### Your objective
An exact reproduction of the data below is the required answer.

(Stored records)

[Start of Attachment]

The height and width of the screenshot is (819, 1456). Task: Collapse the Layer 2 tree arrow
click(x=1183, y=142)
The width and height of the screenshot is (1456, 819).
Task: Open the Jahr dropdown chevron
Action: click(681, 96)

[End of Attachment]

### Solution to this problem
The height and width of the screenshot is (819, 1456). Task: Collapse the Layer 2 tree arrow
click(x=1183, y=142)
The width and height of the screenshot is (1456, 819).
Task: Open the Jahr dropdown chevron
Action: click(681, 96)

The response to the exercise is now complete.